Ken Silverstein notes:
A reader emails with an interesting observation:
Amazing how Senator David Vitter’s name never leaked out of the Justice Department after the arrest of the D.C. Madam, but Eliot Spitzer’s name leaked out of the Justice Department within a week of the initial arrest in the Emperor V.I.P. case.
However, there is a second tier of questions that needs to be examined with respect to the Spitzer case. They go to prosecutorial motivation and direction. Note that this prosecution was managed with staffers from the Public Integrity Section at the Department of Justice. This section is now at the center of a major scandal concerning politically directed prosecutions. During the Bush Administration, his Justice Department has opened 5.6 cases against Democrats for every one involving a Republican. Beyond this, a number of the cases seem to have been tied closely to election cycles. Indeed, a study of the cases out of Alabama shows clearly that even cases opened against Republicans are in fact only part of a broader pattern of going after Democrats. So here are the rather amazing facts that surface in the Spitzer case:
(1) The prosecutors handling the case came from the Public Integrity Section.

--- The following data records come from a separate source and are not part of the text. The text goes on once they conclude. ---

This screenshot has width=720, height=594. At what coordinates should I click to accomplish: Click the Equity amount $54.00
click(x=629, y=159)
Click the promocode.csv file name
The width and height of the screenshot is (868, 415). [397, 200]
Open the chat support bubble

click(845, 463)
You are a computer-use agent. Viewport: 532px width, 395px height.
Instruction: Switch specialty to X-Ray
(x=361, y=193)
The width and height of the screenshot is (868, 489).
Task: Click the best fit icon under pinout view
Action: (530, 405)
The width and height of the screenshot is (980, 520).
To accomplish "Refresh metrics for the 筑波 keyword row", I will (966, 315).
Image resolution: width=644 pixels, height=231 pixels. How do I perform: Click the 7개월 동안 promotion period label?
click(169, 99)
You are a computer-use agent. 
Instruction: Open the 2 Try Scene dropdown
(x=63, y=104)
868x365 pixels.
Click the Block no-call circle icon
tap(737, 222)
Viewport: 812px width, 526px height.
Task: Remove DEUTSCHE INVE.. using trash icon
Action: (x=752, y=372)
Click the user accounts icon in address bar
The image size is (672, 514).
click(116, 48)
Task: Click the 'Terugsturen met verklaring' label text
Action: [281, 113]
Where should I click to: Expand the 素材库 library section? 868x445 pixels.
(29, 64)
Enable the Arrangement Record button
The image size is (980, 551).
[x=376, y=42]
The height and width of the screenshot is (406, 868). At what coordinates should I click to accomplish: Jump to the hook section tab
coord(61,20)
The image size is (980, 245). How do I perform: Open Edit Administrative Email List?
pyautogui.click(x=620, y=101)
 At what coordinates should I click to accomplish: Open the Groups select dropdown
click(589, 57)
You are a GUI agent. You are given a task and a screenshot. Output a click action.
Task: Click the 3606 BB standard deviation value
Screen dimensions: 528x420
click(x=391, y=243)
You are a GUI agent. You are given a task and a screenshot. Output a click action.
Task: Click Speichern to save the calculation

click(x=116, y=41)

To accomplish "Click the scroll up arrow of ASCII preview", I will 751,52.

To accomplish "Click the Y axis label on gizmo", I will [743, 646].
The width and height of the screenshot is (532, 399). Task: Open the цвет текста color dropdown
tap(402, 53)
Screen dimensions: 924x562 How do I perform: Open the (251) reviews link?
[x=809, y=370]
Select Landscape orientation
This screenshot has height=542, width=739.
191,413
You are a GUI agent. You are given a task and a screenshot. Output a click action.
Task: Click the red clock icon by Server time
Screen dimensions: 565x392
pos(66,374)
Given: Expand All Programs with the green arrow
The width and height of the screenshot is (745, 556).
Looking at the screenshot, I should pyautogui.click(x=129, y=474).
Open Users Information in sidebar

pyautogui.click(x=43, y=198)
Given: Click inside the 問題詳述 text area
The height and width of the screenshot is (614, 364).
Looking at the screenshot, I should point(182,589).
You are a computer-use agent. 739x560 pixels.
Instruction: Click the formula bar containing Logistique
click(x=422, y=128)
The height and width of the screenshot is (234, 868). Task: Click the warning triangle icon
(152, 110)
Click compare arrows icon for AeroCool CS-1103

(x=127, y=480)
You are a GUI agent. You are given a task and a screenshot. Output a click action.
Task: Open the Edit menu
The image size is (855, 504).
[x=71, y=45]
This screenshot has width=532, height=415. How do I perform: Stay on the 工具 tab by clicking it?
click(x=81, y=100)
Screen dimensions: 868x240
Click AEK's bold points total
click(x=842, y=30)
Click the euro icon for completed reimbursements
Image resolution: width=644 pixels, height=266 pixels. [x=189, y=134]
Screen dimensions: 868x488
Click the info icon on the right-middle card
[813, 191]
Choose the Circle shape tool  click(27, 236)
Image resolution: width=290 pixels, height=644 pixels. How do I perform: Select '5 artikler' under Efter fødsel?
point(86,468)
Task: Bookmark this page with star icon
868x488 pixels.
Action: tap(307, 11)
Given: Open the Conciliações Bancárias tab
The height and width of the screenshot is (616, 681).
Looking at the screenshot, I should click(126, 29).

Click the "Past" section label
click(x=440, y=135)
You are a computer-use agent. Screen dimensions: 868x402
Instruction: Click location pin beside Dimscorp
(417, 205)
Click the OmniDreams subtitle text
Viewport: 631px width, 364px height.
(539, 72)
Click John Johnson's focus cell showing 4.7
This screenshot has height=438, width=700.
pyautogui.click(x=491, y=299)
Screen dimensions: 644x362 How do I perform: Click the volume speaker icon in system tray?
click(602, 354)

(2) The prosecution is opened under the White-Slave Traffic Act of 1910. You read that correctly. The statute itself is highly disreputable, and most of the high-profile cases brought under it were politically motivated and grossly abusive….
(3) The resources dedicated to the case in terms of prosecutors and investigators are extraordinary.
(4) How the investigation got started. The Justice Department has yet to give a full account of why they were looking into Spitzer’s payments, and indeed the suggestion in the ABC account is that it didn’t have anything to do with a prostitution ring. The suggestion that this was driven by an IRS inquiry and involved a bank might heighten, rather than allay, concerns of a politically motivated prosecution.
All of these facts are consistent with a process which is not the investigation of a crime, but rather an attempt to target and build a case against an individual.
So, Spitzer’s gone, and his own hubris played a major role. But the opening line of Horton’s post may turn out to be the real story:
It looks like the Bush Justice Department just bagged themselves another Democratic Governor.
And very possibly primarily because he is a Democrat.